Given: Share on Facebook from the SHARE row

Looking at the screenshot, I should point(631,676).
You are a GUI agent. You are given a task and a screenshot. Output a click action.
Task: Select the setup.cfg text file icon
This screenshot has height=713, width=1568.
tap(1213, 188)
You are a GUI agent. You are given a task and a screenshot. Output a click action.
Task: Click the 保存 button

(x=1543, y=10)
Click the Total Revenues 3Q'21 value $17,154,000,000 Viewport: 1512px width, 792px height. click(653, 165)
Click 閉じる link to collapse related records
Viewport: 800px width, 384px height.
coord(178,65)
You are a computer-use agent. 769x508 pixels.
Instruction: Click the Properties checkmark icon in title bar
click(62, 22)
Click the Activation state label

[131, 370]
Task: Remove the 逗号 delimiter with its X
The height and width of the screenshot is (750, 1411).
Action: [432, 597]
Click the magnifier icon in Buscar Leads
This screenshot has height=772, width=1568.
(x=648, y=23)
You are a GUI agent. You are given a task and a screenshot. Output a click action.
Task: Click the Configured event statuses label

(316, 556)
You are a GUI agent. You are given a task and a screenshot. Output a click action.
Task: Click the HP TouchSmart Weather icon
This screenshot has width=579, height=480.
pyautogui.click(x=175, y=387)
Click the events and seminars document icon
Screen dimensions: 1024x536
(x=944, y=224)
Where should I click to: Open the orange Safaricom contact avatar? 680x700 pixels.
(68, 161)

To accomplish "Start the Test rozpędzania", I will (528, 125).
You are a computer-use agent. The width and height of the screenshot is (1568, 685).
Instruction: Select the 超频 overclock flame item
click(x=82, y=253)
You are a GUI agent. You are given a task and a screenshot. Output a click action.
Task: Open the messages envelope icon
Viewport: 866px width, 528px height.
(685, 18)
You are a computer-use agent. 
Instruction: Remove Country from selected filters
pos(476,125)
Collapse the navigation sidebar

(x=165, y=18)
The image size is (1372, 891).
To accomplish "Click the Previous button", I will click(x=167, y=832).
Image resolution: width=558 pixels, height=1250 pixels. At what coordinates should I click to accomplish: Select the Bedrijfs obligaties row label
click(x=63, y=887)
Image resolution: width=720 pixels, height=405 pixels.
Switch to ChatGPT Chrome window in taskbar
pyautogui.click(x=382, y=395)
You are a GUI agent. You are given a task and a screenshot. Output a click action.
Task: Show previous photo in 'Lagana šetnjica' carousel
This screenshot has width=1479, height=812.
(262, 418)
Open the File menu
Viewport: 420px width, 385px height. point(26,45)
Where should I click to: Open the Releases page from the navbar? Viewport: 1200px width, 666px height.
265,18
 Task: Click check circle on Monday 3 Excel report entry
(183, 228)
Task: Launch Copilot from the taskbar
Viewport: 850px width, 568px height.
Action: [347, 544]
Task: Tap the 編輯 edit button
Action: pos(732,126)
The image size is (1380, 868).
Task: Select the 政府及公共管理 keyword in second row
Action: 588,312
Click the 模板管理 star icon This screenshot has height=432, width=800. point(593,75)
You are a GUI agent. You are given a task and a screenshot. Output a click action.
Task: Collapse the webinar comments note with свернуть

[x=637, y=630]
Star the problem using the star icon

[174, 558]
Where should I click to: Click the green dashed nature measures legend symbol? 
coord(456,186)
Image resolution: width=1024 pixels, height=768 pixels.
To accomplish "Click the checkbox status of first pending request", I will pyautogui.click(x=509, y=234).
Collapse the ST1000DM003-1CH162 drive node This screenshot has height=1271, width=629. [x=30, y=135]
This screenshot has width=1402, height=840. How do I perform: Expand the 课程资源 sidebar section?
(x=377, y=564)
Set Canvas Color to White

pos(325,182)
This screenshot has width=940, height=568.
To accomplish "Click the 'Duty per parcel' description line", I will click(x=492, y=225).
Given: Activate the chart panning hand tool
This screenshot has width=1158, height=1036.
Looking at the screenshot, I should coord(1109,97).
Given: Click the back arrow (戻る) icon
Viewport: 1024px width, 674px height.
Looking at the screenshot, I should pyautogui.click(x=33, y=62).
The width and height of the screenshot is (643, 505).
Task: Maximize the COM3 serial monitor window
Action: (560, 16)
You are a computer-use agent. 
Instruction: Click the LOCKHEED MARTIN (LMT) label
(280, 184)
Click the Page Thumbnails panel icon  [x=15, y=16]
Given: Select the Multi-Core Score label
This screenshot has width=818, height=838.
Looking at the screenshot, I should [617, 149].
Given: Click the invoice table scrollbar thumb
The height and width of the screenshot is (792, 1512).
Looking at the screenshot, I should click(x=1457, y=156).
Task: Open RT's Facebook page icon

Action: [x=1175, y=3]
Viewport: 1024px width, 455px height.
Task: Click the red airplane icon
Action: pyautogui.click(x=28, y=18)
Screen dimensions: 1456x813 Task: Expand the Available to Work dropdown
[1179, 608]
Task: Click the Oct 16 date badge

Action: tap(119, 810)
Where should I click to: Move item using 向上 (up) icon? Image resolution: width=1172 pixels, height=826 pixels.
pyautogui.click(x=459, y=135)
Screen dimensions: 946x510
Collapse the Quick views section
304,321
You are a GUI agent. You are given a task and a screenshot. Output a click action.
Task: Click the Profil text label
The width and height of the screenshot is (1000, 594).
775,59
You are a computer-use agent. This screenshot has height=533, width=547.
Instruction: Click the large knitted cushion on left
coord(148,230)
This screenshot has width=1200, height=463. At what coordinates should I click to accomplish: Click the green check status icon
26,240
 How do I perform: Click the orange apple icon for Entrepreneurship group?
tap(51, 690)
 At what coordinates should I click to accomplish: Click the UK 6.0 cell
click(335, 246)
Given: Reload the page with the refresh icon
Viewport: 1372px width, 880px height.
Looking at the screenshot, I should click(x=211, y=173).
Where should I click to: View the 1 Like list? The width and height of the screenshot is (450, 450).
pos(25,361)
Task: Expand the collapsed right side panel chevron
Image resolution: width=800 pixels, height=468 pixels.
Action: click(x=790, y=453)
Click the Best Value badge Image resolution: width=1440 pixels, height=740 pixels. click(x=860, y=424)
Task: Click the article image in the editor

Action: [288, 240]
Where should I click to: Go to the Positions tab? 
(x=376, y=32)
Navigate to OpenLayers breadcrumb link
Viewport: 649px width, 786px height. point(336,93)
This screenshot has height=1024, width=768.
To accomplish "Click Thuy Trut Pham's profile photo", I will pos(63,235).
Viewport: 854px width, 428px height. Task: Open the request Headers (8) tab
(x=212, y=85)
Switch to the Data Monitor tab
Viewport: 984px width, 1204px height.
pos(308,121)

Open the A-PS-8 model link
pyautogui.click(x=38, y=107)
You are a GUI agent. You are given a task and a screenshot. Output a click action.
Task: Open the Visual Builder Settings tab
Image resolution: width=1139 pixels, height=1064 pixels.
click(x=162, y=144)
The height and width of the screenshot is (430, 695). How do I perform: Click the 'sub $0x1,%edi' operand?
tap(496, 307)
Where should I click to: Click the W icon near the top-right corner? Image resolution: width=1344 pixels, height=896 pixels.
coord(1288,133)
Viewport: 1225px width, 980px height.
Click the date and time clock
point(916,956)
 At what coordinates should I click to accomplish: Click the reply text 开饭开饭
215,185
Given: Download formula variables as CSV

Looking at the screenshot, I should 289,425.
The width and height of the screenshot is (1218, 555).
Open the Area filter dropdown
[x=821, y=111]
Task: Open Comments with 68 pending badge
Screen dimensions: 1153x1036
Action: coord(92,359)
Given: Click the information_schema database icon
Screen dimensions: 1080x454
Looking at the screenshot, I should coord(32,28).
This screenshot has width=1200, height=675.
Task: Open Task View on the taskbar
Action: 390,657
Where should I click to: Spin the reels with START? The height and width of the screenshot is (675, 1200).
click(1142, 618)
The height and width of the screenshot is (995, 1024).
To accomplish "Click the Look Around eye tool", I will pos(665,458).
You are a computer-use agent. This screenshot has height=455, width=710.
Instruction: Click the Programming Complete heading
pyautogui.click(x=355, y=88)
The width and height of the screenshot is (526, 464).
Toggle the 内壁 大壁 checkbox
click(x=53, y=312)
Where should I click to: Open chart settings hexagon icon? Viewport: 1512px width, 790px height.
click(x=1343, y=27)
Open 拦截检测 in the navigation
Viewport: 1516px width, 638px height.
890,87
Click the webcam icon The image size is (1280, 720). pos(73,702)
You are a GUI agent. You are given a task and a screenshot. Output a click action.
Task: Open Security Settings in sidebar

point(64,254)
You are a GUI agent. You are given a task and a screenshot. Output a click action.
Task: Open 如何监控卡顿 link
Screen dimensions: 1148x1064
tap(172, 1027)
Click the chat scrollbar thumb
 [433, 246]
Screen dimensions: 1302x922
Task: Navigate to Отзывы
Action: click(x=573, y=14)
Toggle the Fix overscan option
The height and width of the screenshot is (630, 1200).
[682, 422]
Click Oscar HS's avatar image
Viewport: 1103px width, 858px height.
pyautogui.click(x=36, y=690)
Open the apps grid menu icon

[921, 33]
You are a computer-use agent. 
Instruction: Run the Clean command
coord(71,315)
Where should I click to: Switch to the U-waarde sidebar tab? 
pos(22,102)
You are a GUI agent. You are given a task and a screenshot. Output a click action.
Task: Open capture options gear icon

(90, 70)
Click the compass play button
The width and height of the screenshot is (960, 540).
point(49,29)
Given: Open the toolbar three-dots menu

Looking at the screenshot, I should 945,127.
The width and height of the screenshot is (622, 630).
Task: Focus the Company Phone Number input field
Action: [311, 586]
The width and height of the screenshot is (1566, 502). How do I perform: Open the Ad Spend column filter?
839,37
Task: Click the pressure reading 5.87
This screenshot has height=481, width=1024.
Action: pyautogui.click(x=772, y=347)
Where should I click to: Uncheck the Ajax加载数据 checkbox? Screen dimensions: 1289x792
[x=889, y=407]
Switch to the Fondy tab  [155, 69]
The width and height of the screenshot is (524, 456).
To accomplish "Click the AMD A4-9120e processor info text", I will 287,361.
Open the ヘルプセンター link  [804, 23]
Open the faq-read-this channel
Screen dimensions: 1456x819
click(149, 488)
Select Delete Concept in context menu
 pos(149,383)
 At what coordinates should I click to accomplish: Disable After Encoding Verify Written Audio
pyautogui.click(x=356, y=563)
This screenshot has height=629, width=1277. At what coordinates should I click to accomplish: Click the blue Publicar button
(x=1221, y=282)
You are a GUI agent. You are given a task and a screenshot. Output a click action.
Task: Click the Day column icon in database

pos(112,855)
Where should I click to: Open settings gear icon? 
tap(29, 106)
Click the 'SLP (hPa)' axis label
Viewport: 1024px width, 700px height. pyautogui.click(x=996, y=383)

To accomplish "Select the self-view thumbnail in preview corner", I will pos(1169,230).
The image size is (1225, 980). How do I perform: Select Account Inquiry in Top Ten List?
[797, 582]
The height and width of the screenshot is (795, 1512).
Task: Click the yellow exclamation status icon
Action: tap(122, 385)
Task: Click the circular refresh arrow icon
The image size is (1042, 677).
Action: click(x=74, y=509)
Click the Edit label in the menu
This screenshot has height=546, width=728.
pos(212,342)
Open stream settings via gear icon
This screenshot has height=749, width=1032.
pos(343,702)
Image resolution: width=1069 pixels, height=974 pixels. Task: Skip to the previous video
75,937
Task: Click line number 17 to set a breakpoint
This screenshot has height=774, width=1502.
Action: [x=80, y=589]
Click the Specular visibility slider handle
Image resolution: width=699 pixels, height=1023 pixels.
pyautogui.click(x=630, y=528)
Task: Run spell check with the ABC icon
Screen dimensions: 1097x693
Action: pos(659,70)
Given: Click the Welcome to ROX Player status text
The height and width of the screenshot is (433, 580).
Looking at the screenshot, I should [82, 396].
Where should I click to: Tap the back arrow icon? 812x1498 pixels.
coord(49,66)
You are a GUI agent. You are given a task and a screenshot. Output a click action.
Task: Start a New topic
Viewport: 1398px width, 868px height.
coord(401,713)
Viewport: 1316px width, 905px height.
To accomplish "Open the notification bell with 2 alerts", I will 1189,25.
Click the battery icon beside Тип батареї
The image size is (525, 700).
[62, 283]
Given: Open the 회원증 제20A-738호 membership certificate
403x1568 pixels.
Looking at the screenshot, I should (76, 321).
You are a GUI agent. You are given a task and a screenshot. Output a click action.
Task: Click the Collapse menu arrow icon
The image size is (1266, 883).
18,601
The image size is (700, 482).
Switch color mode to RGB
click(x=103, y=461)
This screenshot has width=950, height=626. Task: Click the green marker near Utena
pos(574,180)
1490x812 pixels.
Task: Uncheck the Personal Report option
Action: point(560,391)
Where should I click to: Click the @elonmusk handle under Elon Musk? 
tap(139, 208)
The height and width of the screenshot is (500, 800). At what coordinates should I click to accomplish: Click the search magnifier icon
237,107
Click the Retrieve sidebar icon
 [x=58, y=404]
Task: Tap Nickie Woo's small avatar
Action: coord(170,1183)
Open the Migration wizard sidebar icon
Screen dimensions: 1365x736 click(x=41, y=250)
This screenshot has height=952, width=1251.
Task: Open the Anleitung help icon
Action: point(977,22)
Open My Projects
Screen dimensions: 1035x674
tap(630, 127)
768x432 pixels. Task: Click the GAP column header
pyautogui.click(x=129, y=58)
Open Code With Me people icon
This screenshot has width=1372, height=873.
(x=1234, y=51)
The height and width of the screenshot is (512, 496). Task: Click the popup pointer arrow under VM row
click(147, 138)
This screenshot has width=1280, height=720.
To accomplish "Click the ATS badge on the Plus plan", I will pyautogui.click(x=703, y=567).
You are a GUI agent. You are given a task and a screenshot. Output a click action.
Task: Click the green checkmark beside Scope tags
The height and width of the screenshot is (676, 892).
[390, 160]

▶ To do: Reprint exactly the lines above that start at the one with "How do I perform: Click the orange" and end at the one with "Click the Best", keeping both and adding none.

▶ Output for this task:
 How do I perform: Click the orange apple icon for Entrepreneurship group?
tap(51, 690)
 At what coordinates should I click to accomplish: Click the UK 6.0 cell
click(335, 246)
Given: Reload the page with the refresh icon
Viewport: 1372px width, 880px height.
Looking at the screenshot, I should click(x=211, y=173).
Where should I click to: View the 1 Like list? The width and height of the screenshot is (450, 450).
pos(25,361)
Task: Expand the collapsed right side panel chevron
Image resolution: width=800 pixels, height=468 pixels.
Action: click(x=790, y=453)
Click the Best Value badge Image resolution: width=1440 pixels, height=740 pixels. click(x=860, y=424)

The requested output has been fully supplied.